Progress still slow in getting furry friends back to owners, with some shelters facing closure. NBC News correspondent Martin Savidge reports.
/ Source: TODAY

For people who lost so much in the Gulf region after Hurricane Katrina, losing their family pet seemed unimaginable and finding them again almost impossible. NBC  News correspondent Martin Savidge found one story of two cats where hope prevailed.

Now living in Las Vegas, 72-year-old Shirley Washington feared two loved ones never made it out alive from her home in New Orleans after Hurricane Katrina. She was wrong.

Sassy and Cali were rescued and over the weekend, reunited with the owner who had missed them so desperately.

"Just searching and hoping and praying that I would get them back and it's happened," says Washington.

They are the lucky ones.

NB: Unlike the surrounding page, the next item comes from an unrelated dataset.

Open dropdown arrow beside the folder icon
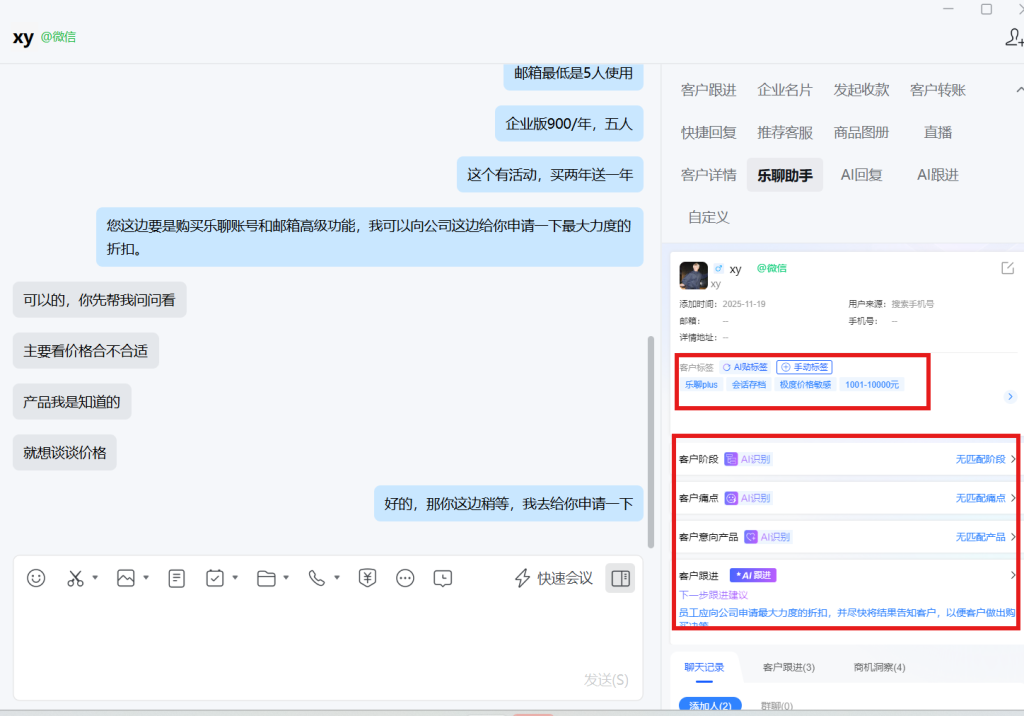 [x=286, y=578]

Many Katrina pets still wait for their reunions in cages at facilities around New Orleans.

Since the first weeks after the hurricane the group Best Friends has been collecting and caring for them.

They've rescued 7,000 animals — 275 are still here, unclaimed or unwanted.

Call them special needs pets — so traumatized by Katrina or their life of loneliness afterwards, many just cower in the corner.

"She's probably been out on the streets for 6-months, and thanks to all the food and water stations she's managed to survive … but she's super, super shy," says Juliette Watt about one dog. Watt is a volunteer coordinator for Best Friends.

Red's the exception. He's the fastest thing on two feet and two wheels. He was struck by a car just after Katrina and was partially paralyzed. Unable to care for the dog his owner left Red.

But now, another sad twist — Best Friends has lost its lease and the shelter must close.

Volunteers are feverishly working to relocate the animals to other facilities around the country and determined to make sure none of these Katrina victims go homeless again.